The most recent session took place in December 2023 and was led by Bernd Fiten, Head of Digital Law at CRANIUM.

The training programme covers, among others:

  • the core GDPR principles (lawfulness, purpose limitation, transparency, data minimisation);
  • the roles and responsibilities of controllers and processors;
  • data breach response procedures and the 72-hour notification obligation;
  • the handling of health-related data and wearable data;
  • internal access management and data security procedures.

The training combines theory with practical scenarios, interactive cases and polls based on real operational situations within MTH.

Training effectiveness is monitored. The results of the 2023 session showed that 100 percent of participants correctly identified the role of the DPO, 88 percent understood the data breach notification obligation, and the average satisfaction score was 4.4 out of 5.

Between formal training cycles, employees receive continuous security awareness communications and refreshers addressing, among others:

  • phishing risks;
  • secure password and authentication practices;
  • encrypted communications;
  • correct handling of personal data in emails, reports and internal systems.

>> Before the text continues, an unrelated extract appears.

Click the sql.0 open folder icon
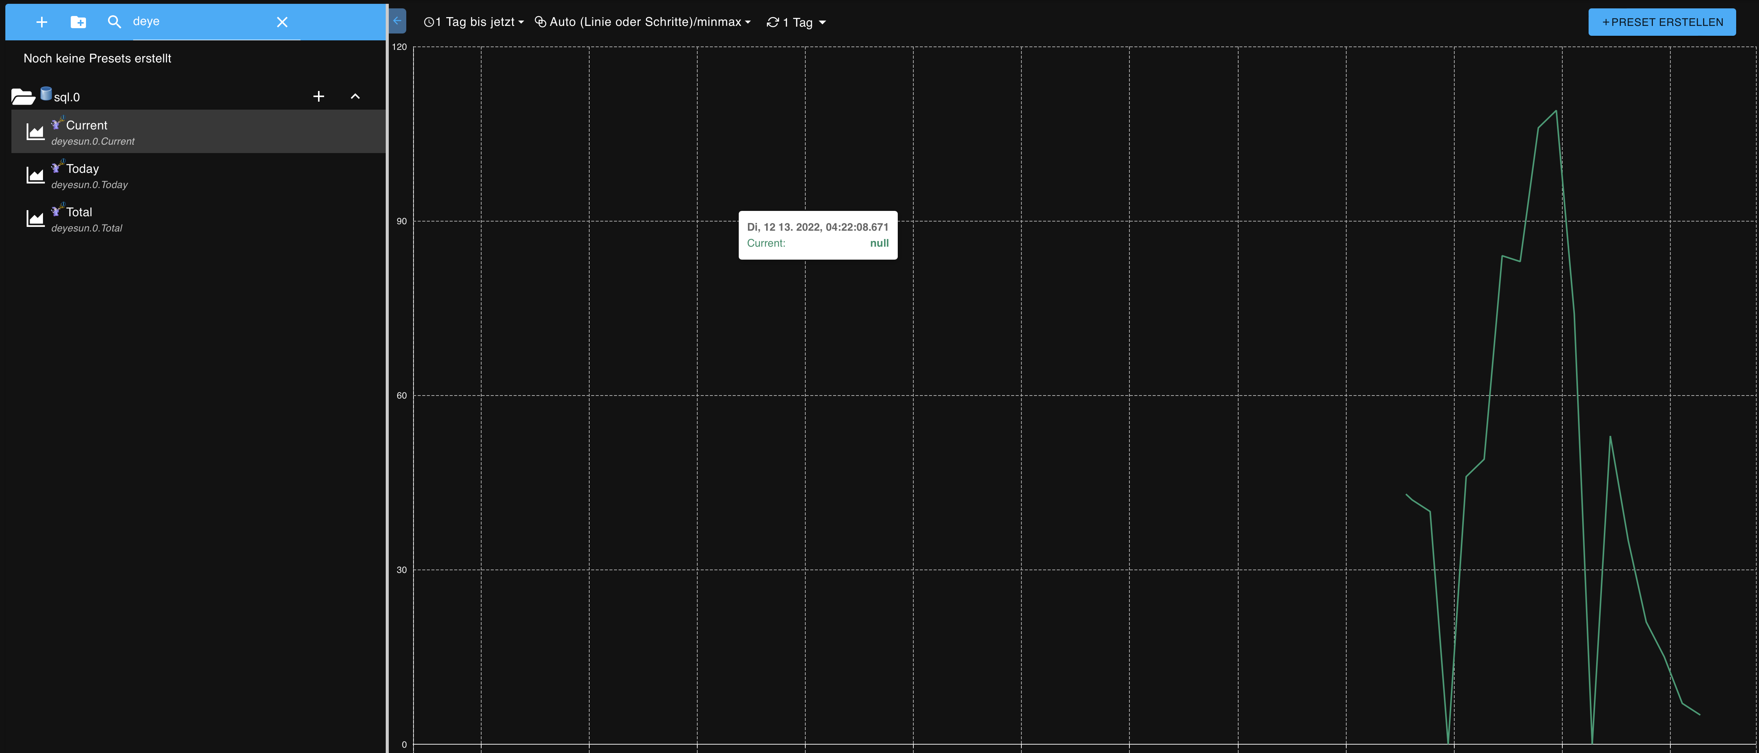 [x=23, y=97]
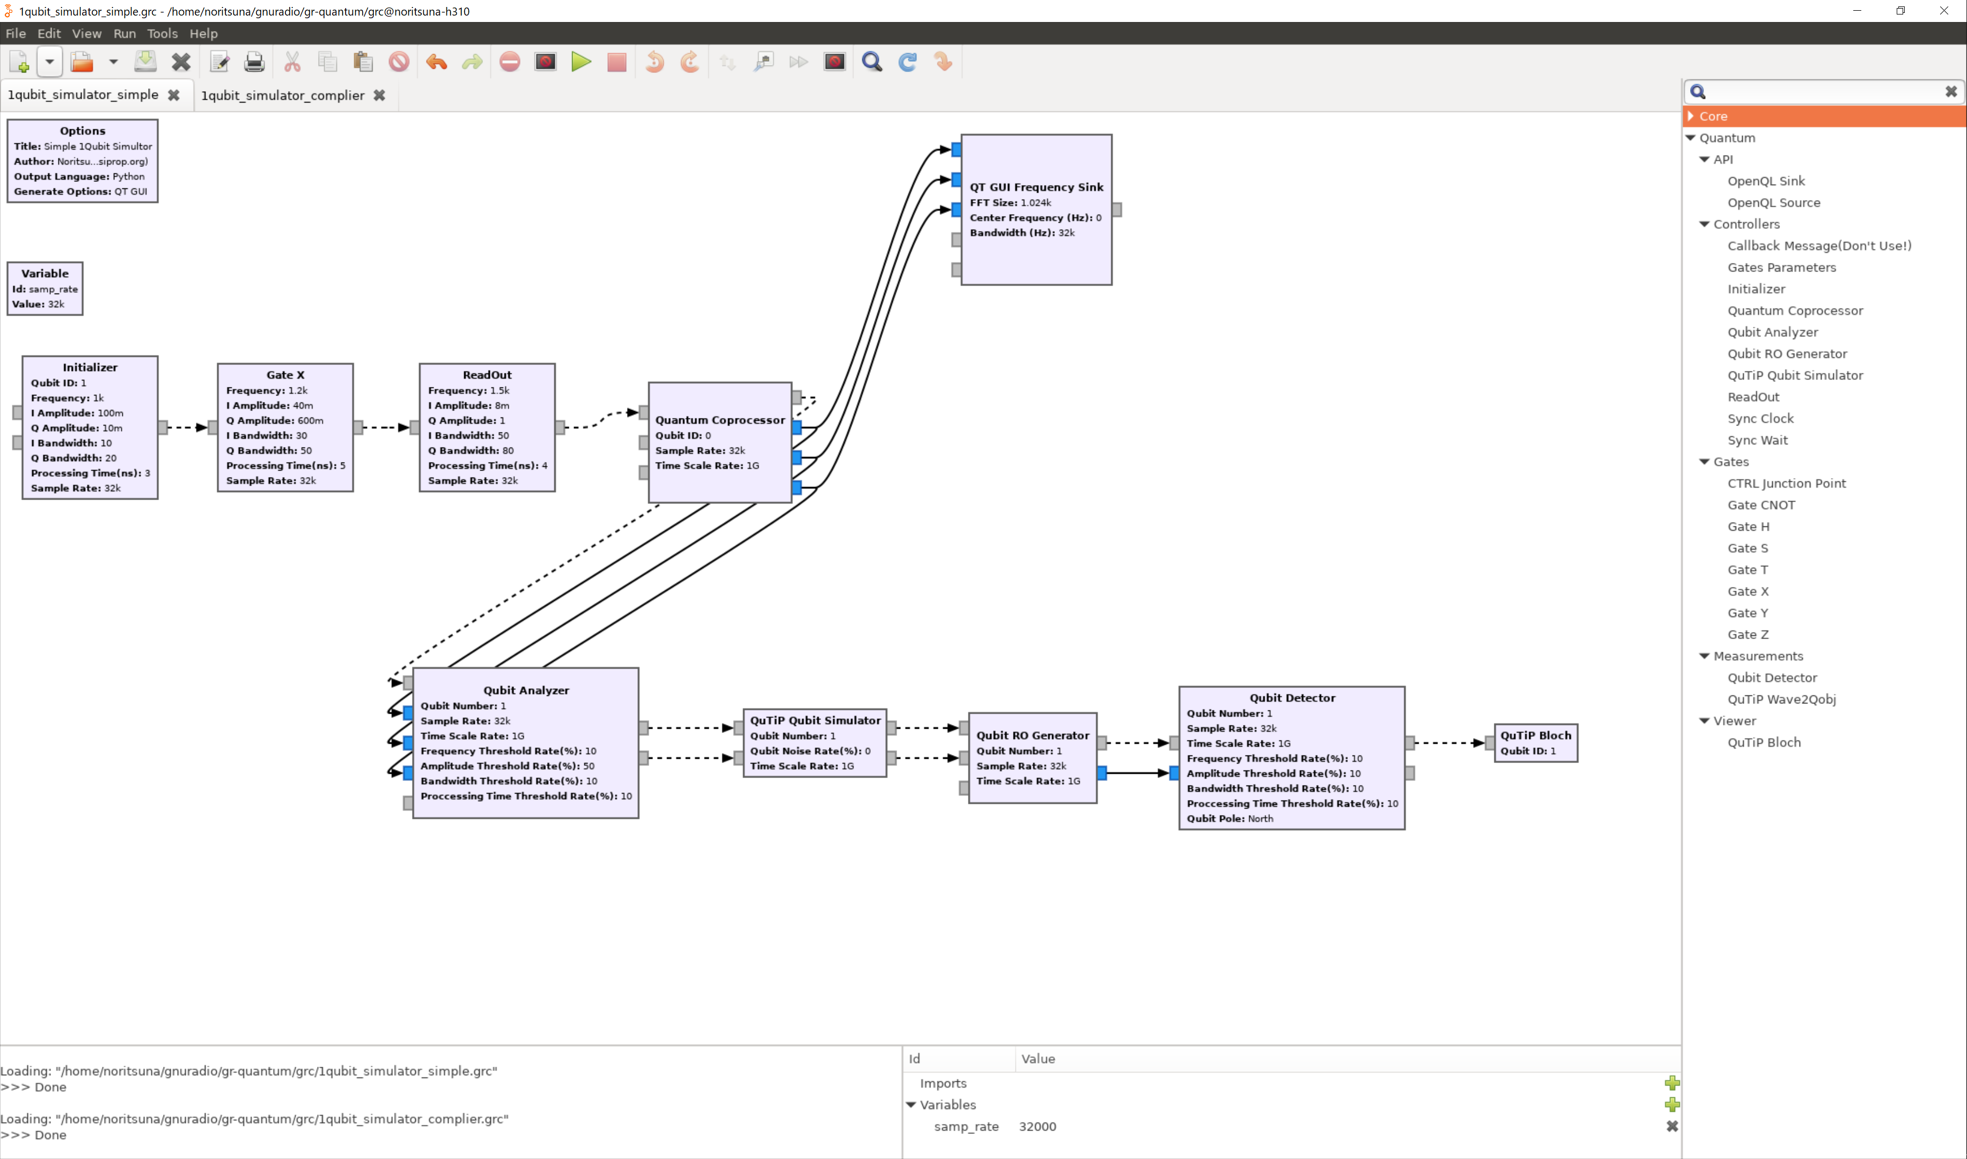This screenshot has width=1967, height=1159.
Task: Remove samp_rate variable with X button
Action: tap(1671, 1126)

New employees receive a GDPR and information security introduction as part of their onboarding, ensuring they are familiar with internal rules and security expectations from their first day.

17. Supplier Management

17.1. Supplier onboarding

Supplier onboarding and ongoing oversight follow a structured, risk-based approach. For each new integration or supplier relationship, MTH assesses (at a minimum) data residency within the EEA, the presence of relevant security certifications (for example ISO 27001 or SOC 2 Type II where applicable), whether customer support or other forms of access occur outside the EU, and whether a Data Transfer Impact Assessment (DTIA) is required. Where these conditions cannot be met, or where legal and security risks cannot be sufficiently mitigated, the integration is not approved.

17.2. Contractual approach

Where a supplier processes personal data, a Data Processing Agreement (DPA) is required. For larger providers (including providers offering standard, non-negotiable DPAs), MTH performs an internal legal and technical review of the available contractual documentation to ensure that GDPR requirements are addressed, including processing instructions, clarity on data residency and support locations, incident and notification commitments, and the description of appropriate technical and organisational measures.

Supplier oversight is typically performed through documented due diligence, contractual review and periodic re-validation of the sub-processor list, rather than through on-site audits. Where relevant, DTIA outputs are retained as reference material for future supplier assessments and comparable integrations.

17.3. Further formalisation

MTH is working towards further formalisation of supplier risk management as part of its broader information security maturity trajectory, including the development of a more structured supplier risk management framework aligned with its ongoing ISO 27001 implementation efforts.